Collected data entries
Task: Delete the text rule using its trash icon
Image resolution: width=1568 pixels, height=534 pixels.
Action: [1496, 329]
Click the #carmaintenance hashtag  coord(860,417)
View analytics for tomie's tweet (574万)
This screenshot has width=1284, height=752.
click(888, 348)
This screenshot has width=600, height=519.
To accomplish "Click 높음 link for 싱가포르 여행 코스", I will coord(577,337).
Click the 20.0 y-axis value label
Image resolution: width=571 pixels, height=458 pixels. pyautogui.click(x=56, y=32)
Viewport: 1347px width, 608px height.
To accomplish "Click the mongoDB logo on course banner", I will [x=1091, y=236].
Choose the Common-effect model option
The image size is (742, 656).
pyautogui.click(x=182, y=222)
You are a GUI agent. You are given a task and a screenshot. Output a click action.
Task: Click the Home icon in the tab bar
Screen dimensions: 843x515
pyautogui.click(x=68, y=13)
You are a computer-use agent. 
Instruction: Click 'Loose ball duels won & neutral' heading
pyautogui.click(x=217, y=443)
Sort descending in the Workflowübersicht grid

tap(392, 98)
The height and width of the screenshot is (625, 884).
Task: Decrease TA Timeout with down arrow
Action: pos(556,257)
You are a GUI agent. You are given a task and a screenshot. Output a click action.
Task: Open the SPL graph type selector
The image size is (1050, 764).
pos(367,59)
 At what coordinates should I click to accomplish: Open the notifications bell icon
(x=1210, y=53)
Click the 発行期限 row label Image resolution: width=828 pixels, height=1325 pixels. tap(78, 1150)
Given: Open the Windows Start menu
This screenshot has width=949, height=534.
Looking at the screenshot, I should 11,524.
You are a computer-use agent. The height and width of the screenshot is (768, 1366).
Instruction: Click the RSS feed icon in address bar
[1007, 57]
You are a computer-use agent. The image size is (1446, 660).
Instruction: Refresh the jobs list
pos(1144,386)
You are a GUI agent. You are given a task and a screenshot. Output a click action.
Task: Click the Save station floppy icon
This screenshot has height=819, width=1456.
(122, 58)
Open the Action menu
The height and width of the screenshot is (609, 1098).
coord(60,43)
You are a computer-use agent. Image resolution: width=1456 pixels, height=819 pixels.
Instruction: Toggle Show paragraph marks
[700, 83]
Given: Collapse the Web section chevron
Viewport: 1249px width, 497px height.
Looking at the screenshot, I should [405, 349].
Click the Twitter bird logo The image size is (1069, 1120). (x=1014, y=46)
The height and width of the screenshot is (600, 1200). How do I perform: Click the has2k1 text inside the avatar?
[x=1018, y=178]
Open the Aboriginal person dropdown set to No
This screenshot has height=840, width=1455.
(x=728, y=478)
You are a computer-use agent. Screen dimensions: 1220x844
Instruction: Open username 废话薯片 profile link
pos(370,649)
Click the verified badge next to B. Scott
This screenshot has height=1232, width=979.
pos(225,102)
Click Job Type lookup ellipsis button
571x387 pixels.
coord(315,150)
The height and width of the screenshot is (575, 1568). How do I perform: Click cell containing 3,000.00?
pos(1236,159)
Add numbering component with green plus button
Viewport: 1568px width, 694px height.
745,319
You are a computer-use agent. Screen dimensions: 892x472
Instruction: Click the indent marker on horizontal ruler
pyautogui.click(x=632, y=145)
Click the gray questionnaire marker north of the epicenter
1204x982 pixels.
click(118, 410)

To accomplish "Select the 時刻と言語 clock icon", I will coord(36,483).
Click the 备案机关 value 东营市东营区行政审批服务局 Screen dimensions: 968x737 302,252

* YOUR OBJECTIVE
Collect every line above that contains the word "Open", copying each such line in full.

* RESPONSE TO THIS EXERCISE
Task: Open the SPL graph type selector
 At what coordinates should I click to accomplish: Open the notifications bell icon
Given: Open the Windows Start menu
Open the Action menu
Open the Aboriginal person dropdown set to No
Instruction: Open username 废话薯片 profile link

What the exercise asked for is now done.